Presiden RI Ke-5 Megawati dan Ketua MPR RI Bambang Soesatyo. (Foto: Istimewa) |
Bambang Soesatyo (Bamsoet) mendukung gagasan Megawati agar
posisi MPR dikembalikan menjadi lembaga tertinggi negara. Sejak dilakukan
amendemen keempat UUD 1945, MPR bukan lagi lembaga tertinggi negara yang
menjalankan kedaulatan rakyat.

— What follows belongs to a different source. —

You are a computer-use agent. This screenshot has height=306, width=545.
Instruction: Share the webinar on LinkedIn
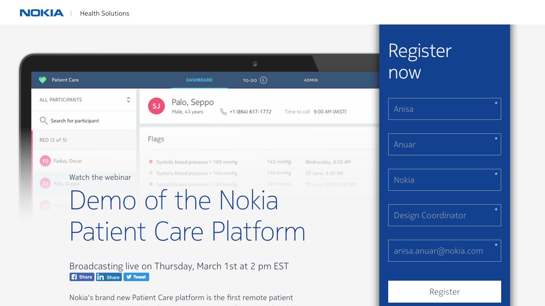[x=109, y=277]
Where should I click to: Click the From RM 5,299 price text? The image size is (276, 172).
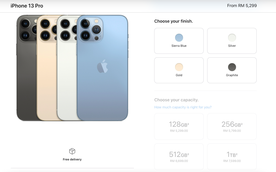pos(242,6)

MPR menjadi lembaga tinggi negara yang sejajar
dengan lembaga tinggi negara lainnya.
"Saya sepakat dengan apa yang disampaikan Presiden ke-5
Republik Indonesia Ibu Megawati Soekarnoputri dalam sambutan tadi yang
menyatakan posisi MPR dikembalikan sebagai lembaga tertinggi Negara,” ujar
Bamsoet usai menghadiri Peluncuran 58 Judul Buku Dalam Rangka Hari Jadi ke-58
Lemhannas di Jakarta, Sabtu (20/5/2023).
Megawati mengaku sempat tidak terima saat MPR disamakan kedudukannya
dengan DPR dan DPD. Menurut Megawati seharusnya MPR tetap setingkat lebih
tinggi kedudukannya dibanding lembaga tinggi lainnya.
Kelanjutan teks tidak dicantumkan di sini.